As I Walked Out One Evening

Ballad Stanzas

If you read this one aloud (and Shmoop thinks that's always a good idea with poems) you might get the feeling that you've heard something similar before. What you're recognizing is probably the form and meter that Auden chose for this one. He wrote "As I Walked Out One Evening" as a ballad.

See, Auden wanted there to be a strong association with song. (Remember, he even included this poem once in a section entitled "Songs and Other Musical Pieces.") Ballads are something you're probably familiar with as a traditional form for lots of famous children's poems and songs. Here's an example you might remember. The sing-songy ballad rhythm pushes the reader to consider elements of childhood. It's a place Auden wanted us to go because by acknowledging childhood, the poem's themes of time and aging are enhanced.
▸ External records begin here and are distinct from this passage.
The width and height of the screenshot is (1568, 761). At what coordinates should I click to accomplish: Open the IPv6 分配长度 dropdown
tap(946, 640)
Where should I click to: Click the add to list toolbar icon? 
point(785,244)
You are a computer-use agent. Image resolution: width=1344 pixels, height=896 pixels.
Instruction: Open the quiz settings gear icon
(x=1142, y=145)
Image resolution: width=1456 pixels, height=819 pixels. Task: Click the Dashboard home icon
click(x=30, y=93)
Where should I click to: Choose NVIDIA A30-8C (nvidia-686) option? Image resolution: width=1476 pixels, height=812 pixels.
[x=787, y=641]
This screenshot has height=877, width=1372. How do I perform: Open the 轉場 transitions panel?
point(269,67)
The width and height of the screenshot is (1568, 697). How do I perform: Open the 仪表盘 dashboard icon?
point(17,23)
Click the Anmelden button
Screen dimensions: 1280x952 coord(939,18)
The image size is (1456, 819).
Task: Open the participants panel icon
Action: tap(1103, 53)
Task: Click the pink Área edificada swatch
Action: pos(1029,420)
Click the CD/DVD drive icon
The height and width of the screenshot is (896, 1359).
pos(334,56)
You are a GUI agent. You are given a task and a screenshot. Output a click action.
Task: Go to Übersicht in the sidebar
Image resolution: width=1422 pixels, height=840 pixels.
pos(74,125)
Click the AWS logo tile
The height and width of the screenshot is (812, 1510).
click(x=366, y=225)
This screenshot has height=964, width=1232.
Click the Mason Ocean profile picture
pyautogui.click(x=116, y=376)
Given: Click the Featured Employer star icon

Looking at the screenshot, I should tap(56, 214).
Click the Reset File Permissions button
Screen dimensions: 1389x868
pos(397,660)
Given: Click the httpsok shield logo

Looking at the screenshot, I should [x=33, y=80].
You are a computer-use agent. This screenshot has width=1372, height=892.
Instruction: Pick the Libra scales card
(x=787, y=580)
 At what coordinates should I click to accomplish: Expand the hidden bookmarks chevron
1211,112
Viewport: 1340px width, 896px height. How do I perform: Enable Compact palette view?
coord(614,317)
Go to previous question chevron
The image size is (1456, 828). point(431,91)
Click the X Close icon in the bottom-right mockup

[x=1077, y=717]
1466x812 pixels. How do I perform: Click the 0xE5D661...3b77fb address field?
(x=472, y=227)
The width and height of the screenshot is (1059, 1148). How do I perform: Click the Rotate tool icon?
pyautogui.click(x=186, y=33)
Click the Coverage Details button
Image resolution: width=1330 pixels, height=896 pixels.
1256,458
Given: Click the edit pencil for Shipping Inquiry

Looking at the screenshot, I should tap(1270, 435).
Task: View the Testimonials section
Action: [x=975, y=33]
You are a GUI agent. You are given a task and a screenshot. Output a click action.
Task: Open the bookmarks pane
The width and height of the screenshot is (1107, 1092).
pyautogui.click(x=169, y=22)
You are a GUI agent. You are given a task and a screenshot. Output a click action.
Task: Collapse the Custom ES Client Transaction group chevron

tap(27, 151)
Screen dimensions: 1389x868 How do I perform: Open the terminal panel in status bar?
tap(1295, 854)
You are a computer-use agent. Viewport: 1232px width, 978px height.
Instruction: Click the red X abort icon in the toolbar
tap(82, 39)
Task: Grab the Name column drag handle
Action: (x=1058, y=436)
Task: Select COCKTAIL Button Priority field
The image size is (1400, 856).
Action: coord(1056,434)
Typically ballads are written in rhymed, 4 line stanzas called quatrains. The rhyme scheme is usually ABCB (the end words of lines 2 and 4 rhyme). The first and third lines have four stressed syllables each and the second and fourth lines have three stresses each (alternating 4 stress and 3 stress lines).

Let's take a look at how Auden uses the ballad form in "As I Walked Out…"

  • Quatrains? Check. 
  • ABCB rhyme scheme? Check. 
  • Alternating 4-stress and 3-stress lines?

Well…not exactly.

Auden chose to use a slightly different metrical pattern for this one. Many lines are iambic (I'll love you, dear, I'll love you). Others aren't (O look, look in the mirror). What does stay consistent throughout the poem is that each line contains 3 stressed syllables (rather than alternating 4/3). Iambs may come and go, but that 3 stress-beat stays steady.

W.H. was wicked smart, so you can bet he wasn't just letting those stressed and unstressed syllables fall into place in random order. He knew what he was doing. If we look carefully, we can see that Auden uses metrical changes to enhance the content and feeling in the lines. Take a look at these three lines:

  • look, look in the mirror
  • stand, stand at the window
  • It was late, late in the evening

By sticking those repeated, stressed words right next to one another, the sound of the line mirrors the tick-tock of a clock counting the passing time. If Auden had left these lines in iambs, that sound quality would have been lost.

Here's another example:

The glacier knocks in the cupboard,
The desert sighs in the bed,
And the crack in the tea-cup opens
A lane to the land of the dead.

In this stanza, Auden combines iambs, with three syllable anapestic (unstressed, unstressed, stressed) feet to give the stanza a kind of nursery rhyme sound. You might be thinking, "Hey, Shmoop said that the sound would mirror the content. The content of these lines is dark and creepy, but the sound is kind of playful. What gives?" Good catch Shmoopers—and great question.

You are right about the sound not really matching the content of these lines. But this stark difference between the sound and the content does mirror one of the key themes at work in the poem: that Time is always at work and Death is lurking everywhere. Even when we are young, we are moving toward death. So, gloomy content with a nursery rhyme feel makes sense here. See. We told you he was smart.